FmsubSs: Multiply the lower single-precision (32-bit) floating-point elements in 'a' and 'b', and subtract the lower element in 'c' from the intermediate result. Store the result in the lower element of 'dst', and copy the upper 3 packed elements from 'a' to the upper elements of 'dst'.

dst[31:0] := (a[31:0] * b[31:0]) - c[31:0]
dst[127:32] := a[127:32]
dst[MAX:128] := 0

Instruction: 'VFMSUB132SS, VFMSUB213SS, VFMSUB231SS'. Intrinsic: '_mm_fmsub_ss'. Requires FMA.

func FmsubaddPd

func FmsubaddPd(a x86.M128d, b x86.M128d, c x86.M128d) (dst x86.M128d)

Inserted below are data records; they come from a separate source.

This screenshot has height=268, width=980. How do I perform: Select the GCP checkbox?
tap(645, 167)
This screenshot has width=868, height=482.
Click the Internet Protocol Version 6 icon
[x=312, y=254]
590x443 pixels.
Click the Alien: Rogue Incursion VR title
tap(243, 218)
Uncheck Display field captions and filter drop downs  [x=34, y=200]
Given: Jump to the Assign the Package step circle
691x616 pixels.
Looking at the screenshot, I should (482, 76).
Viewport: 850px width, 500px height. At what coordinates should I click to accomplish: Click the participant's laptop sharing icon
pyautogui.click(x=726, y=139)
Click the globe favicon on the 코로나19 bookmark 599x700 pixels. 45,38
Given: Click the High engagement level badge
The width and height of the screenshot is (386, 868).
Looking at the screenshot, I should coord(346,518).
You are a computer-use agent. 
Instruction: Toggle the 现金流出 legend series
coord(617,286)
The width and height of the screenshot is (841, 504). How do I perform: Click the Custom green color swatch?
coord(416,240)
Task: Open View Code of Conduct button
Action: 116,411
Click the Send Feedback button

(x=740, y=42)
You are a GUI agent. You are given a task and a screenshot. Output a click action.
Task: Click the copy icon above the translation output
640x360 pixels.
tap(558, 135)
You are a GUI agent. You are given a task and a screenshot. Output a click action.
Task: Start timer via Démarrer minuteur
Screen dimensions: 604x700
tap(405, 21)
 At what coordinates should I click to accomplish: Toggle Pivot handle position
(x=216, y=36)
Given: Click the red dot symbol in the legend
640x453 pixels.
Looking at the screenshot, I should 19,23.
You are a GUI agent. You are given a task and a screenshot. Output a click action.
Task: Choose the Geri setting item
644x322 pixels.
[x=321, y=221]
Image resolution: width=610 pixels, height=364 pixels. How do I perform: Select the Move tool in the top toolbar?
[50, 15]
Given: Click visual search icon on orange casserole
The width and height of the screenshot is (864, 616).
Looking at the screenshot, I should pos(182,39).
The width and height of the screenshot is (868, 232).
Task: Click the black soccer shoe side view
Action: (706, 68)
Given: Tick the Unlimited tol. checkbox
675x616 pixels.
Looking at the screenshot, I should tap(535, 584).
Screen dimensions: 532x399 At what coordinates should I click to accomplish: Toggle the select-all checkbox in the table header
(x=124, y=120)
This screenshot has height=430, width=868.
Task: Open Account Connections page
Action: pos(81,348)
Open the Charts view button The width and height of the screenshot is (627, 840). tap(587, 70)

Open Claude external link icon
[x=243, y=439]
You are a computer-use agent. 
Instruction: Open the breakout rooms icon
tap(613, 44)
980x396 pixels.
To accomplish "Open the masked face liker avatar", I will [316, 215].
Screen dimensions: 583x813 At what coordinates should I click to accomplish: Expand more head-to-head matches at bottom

FmsubaddPd: Multiply packed double-precision (64-bit) floating-point elements in 'a' and 'b', alternatively subtract and add packed elements in 'c' from/to the intermediate result, and store the results in 'dst'.

FOR j := 0 to 1
	i := j*64
	IF (j is even)
		dst[i+63:i] := (a[i+63:i] * b[i+63:i]) + c[i+63:i]
	ELSE
		dst[i+63:i] := (a[i+63:i] * b[i+63:i]) - c[i+63:i]
	FI
ENDFOR
dst[MAX:128] := 0

Instruction: 'VFMSUBADD132PD, VFMSUBADD213PD, VFMSUBADD231PD'. Intrinsic: '_mm_fmsubadd_pd'. Requires FMA.

func FmsubaddPs

func FmsubaddPs(a x86.M128, b x86.M128, c x86.M128) (dst x86.M128)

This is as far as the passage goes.